* _Task to carry out_
Go through the listing below, and from the line containing "Open the yellow live chat bubble" through its last line, transcribe every line exactly, skipping pictures.

________________________________________

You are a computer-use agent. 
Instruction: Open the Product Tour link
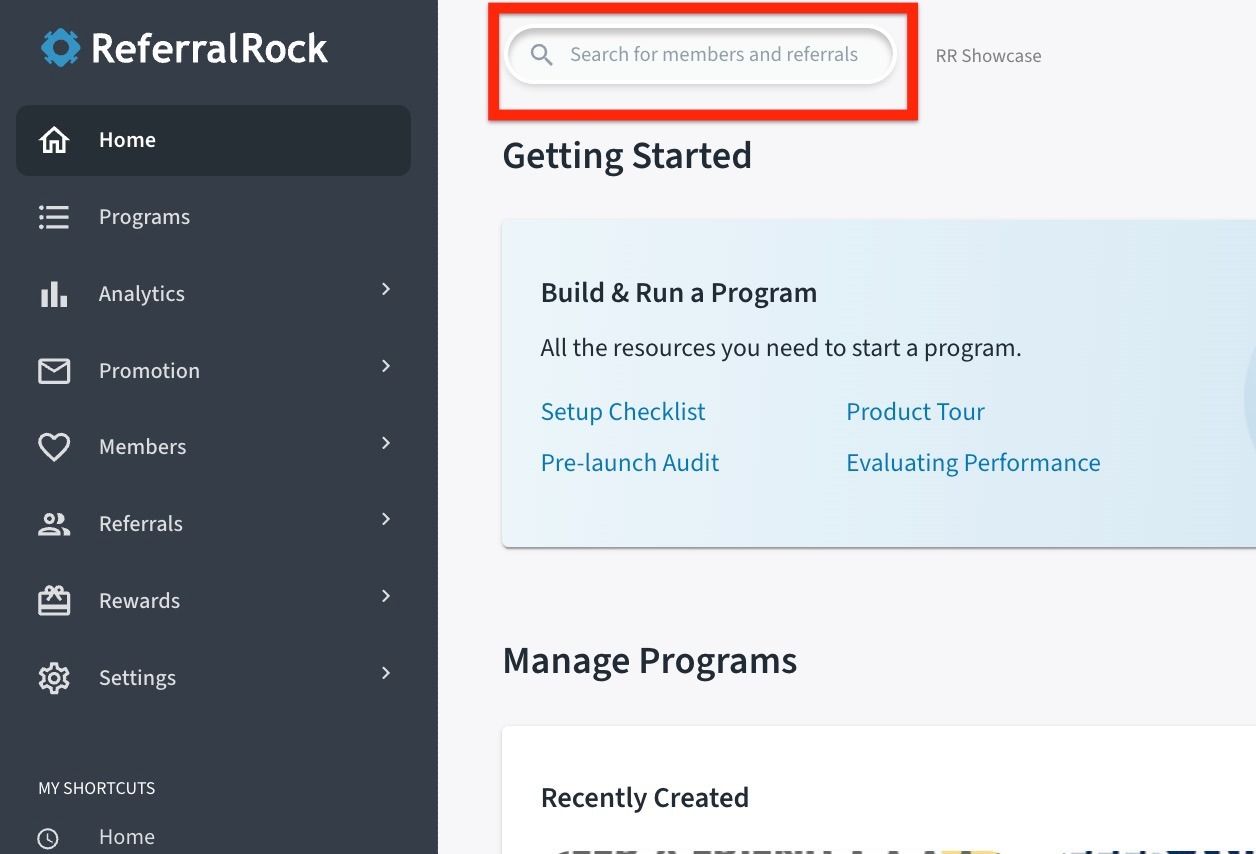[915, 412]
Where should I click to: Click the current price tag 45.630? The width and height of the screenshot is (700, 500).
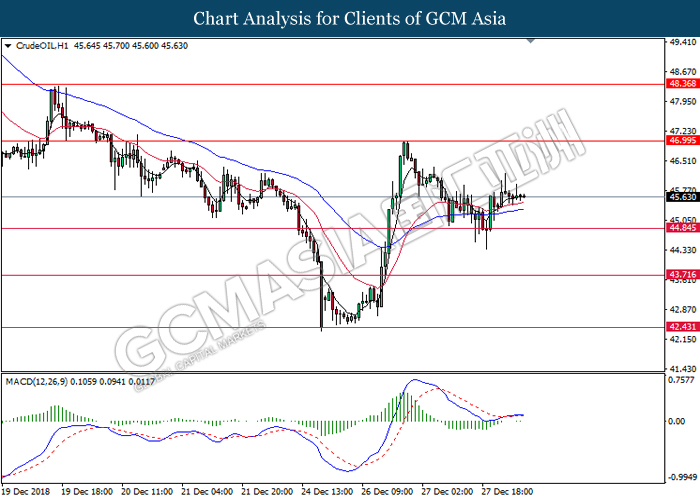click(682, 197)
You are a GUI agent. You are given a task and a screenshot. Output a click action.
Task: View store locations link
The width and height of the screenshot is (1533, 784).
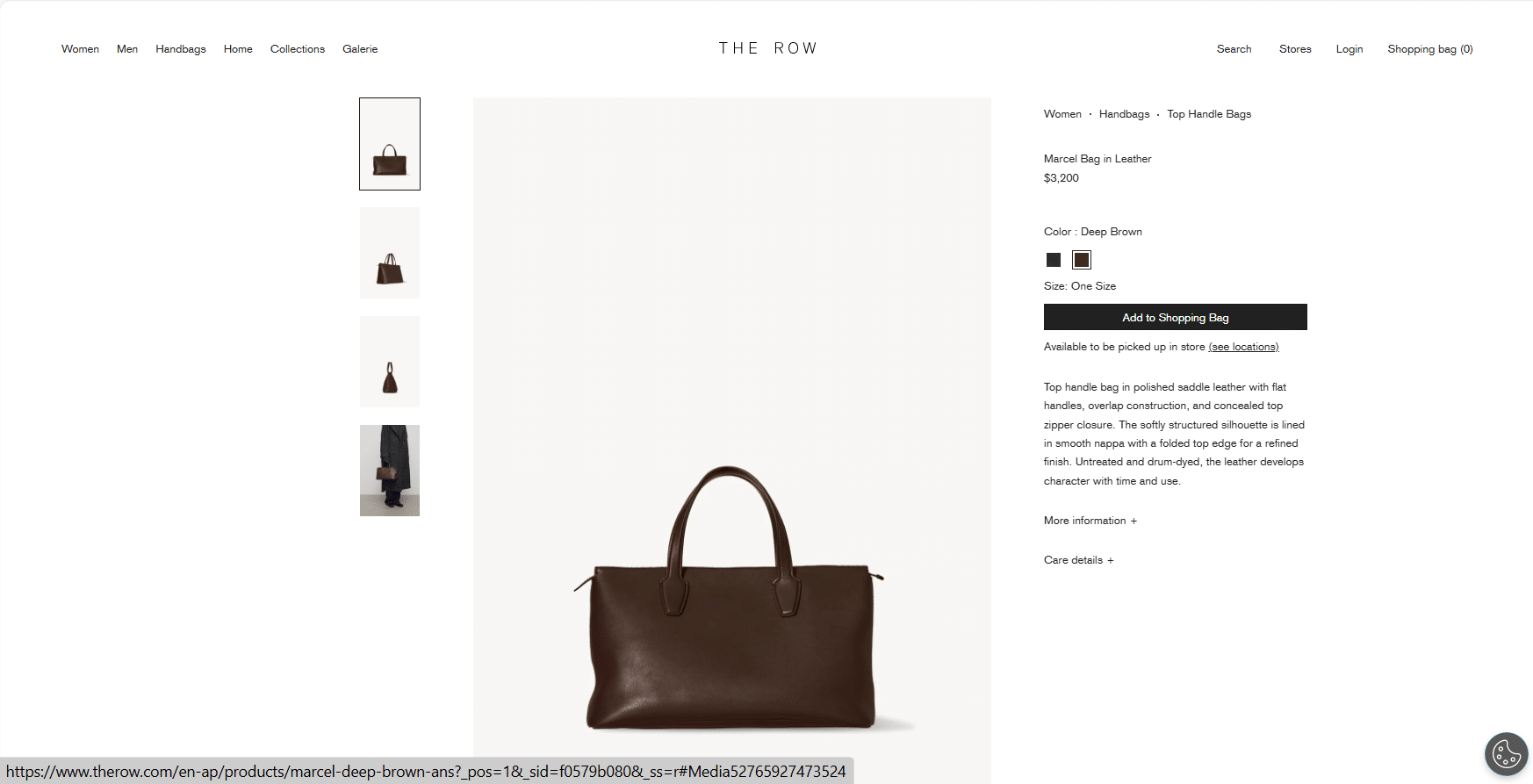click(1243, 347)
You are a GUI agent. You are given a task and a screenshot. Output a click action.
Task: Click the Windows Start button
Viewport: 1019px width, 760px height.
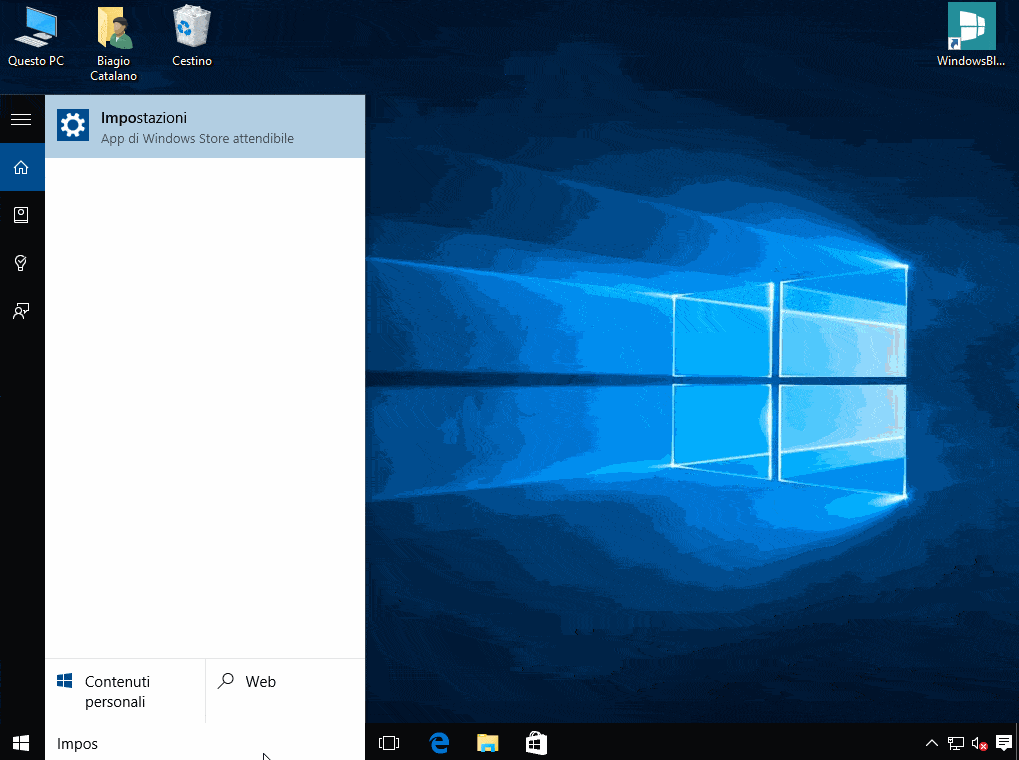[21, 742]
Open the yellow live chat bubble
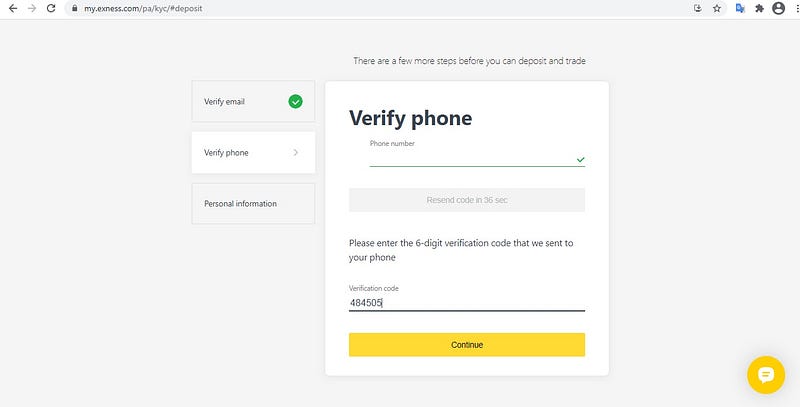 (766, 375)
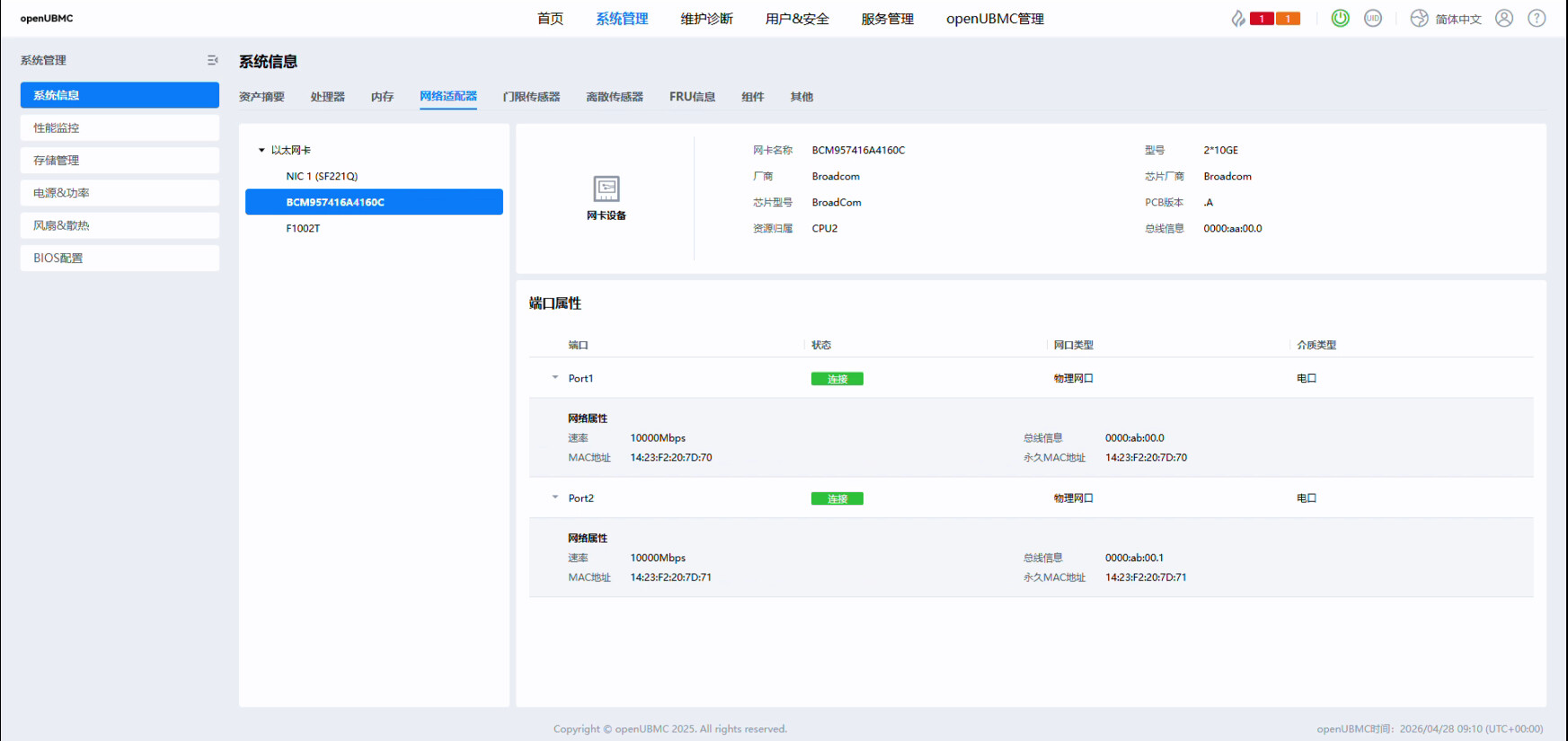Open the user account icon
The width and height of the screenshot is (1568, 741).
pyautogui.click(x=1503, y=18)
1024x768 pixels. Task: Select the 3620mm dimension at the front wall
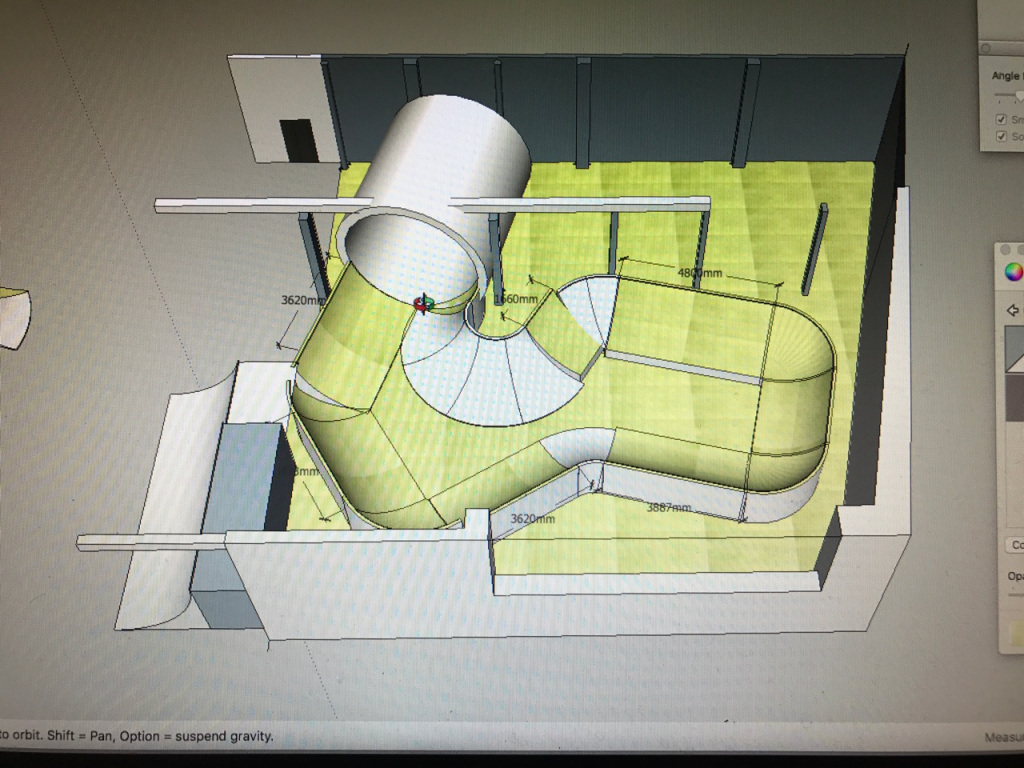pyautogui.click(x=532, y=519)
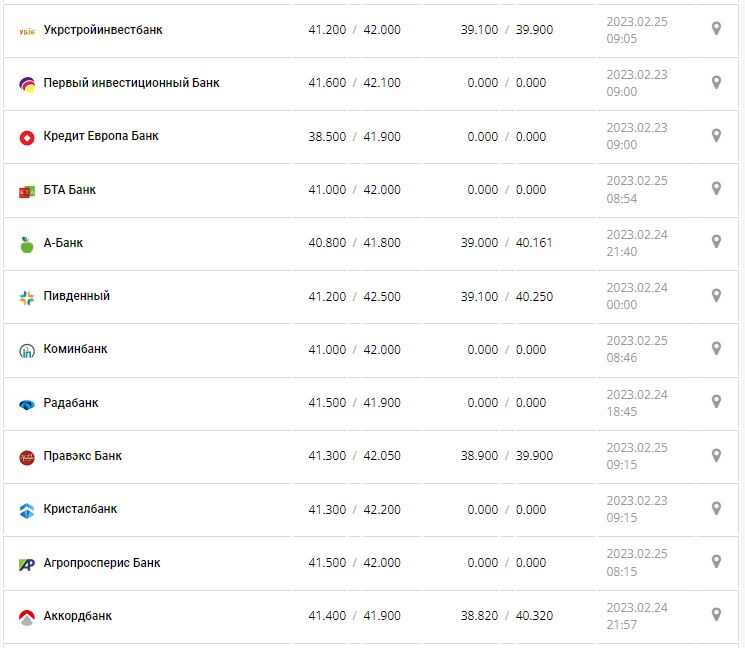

________________________________________

* _Exercise result_
Open the yellow live chat bubble
 (766, 375)
Open the user account icon
The width and height of the screenshot is (1568, 741).
pyautogui.click(x=1503, y=18)
1024x768 pixels. Task: Select the 3620mm dimension at the front wall
pyautogui.click(x=532, y=519)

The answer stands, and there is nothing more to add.